--- WRITTEN TASK ---
Reproduce each line of the listing below word for word, omitting the pictures from your answer.

===============

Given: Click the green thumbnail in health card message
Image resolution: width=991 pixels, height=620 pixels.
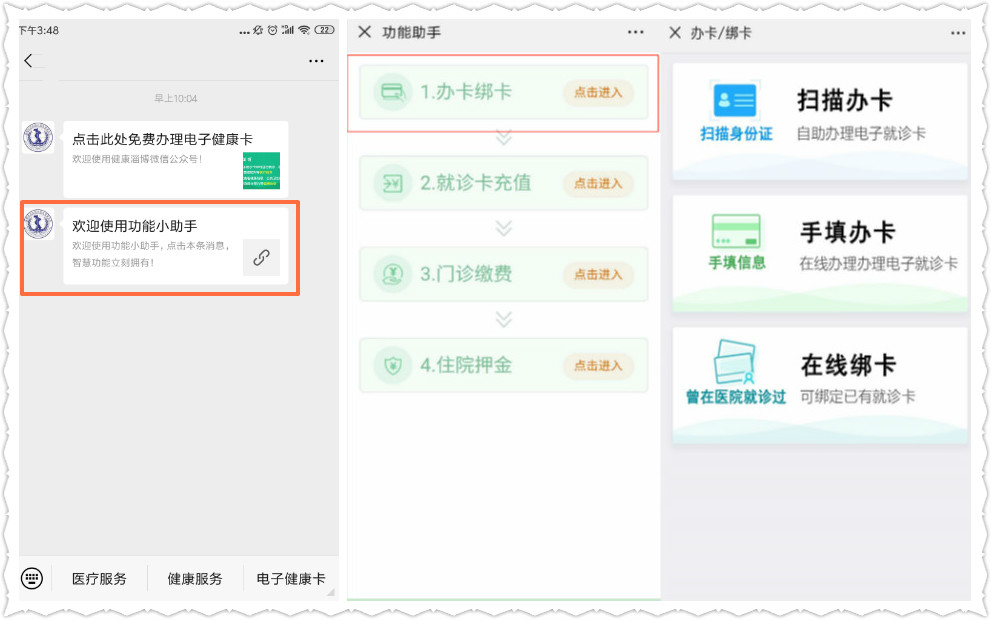Looking at the screenshot, I should coord(261,171).
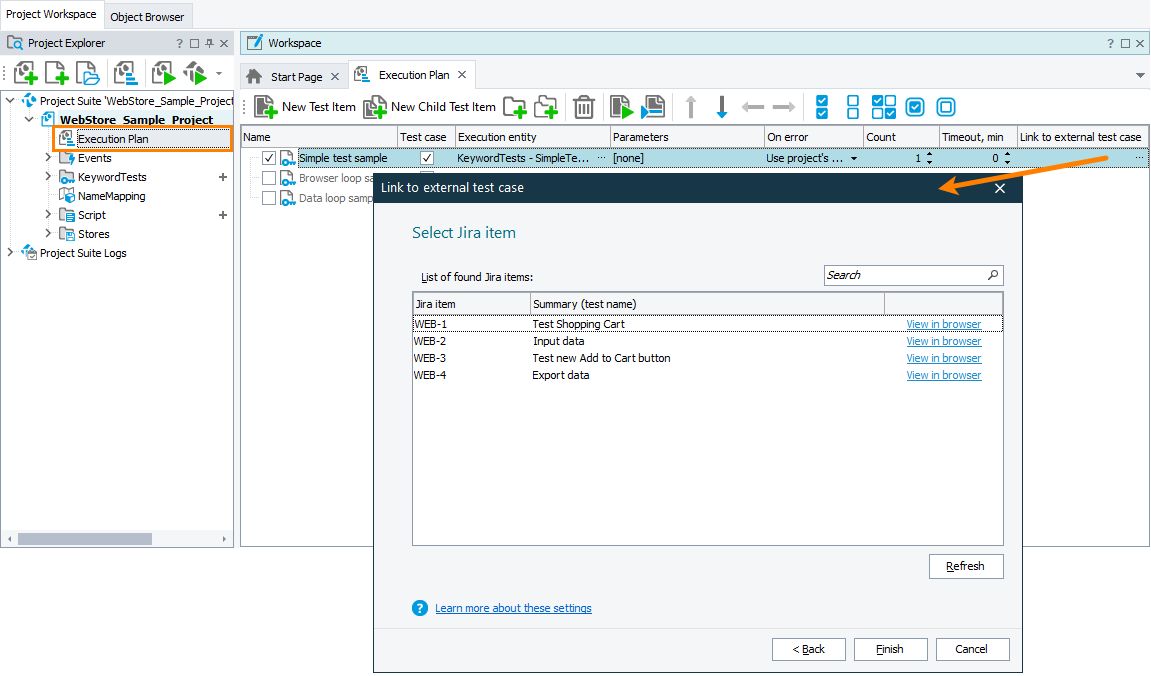Select the New Test Item toolbar icon
Viewport: 1151px width, 676px height.
[265, 106]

===============

--- ANSWER FOR THIS EXERCISE ---
Given: Click the green thumbnail in health card message
Image resolution: width=991 pixels, height=620 pixels.
Looking at the screenshot, I should coord(261,171).
Select the New Test Item toolbar icon
Viewport: 1151px width, 676px height.
[265, 106]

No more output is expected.